Et pourtant, on voulait devenir le nouveau « Drive »...

J'ai enfin vu « Braquage à Los Angeles » avec un casting de superstars : Chris Hemsworth, Mark Ruffalo, Halle Berry, Barry Keoghan, etc. J'ai eu l'impression que le film n'avait pas d'identité propre, il voulait ressembler à tout, partout et en même temps : de « Drive » il a pris le vibe du conducteur silencieux avec son code moral, de « Heat » l'affrontement entre voleurs et policiers, de « The Lookout » un peu de folie (pour cela, c'est Keoghan qui s'en charge).
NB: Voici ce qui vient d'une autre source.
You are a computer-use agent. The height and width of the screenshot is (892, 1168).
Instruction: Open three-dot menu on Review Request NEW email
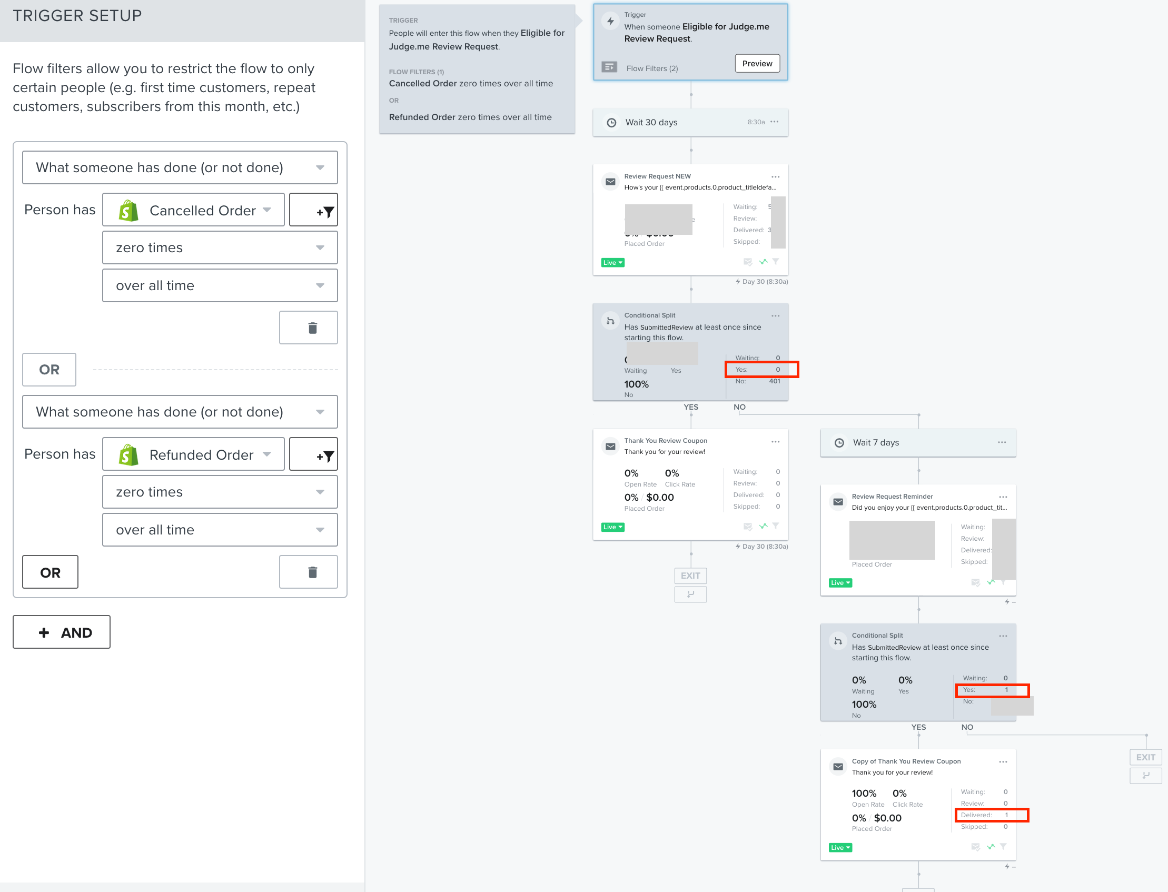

Dans ce mélange, il n'y a rien d'unique, et tous les composants ne fonctionnent pas comme il faut. Hemsworth avec son visage impassible n'est pas du tout le Gosling de « Drive », peu importe à quel point il essaie de froncer les sourcils.

Peut-être la seule chose qui a vraiment réussi, c'est l'ambiance générale. Grâce à la musique, grâce à l'image sombre, grâce au professionnel fatigué interprété par Ruffalo. Mais même cela, les créateurs ont réussi à le gâcher avec une fin heureuse trop sucrée pour la plupart des personnages.

Bref, ni chair ni poisson, ni « Drive ».